(Data for locating words and elements)
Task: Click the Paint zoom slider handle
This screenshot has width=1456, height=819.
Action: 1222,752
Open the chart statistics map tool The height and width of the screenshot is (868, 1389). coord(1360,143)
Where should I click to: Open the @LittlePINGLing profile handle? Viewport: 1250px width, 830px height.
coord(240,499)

The exercise
Output the lines of the data above as a Markdown table with the columns Row and Line, numbering each non-blank line in order.

Worked solution
| Row | Line |
|---|---|
| 1 | Task: Click the Paint zoom slider handle |
| 2 | This screenshot has width=1456, height=819. |
| 3 | Action: 1222,752 |
| 4 | Open the chart statistics map tool The height and width of the screenshot is (868, 1389). coord(1360,143) |
| 5 | Where should I click to: Open the @LittlePINGLing profile handle? Viewport: 1250px width, 830px height. |
| 6 | coord(240,499) |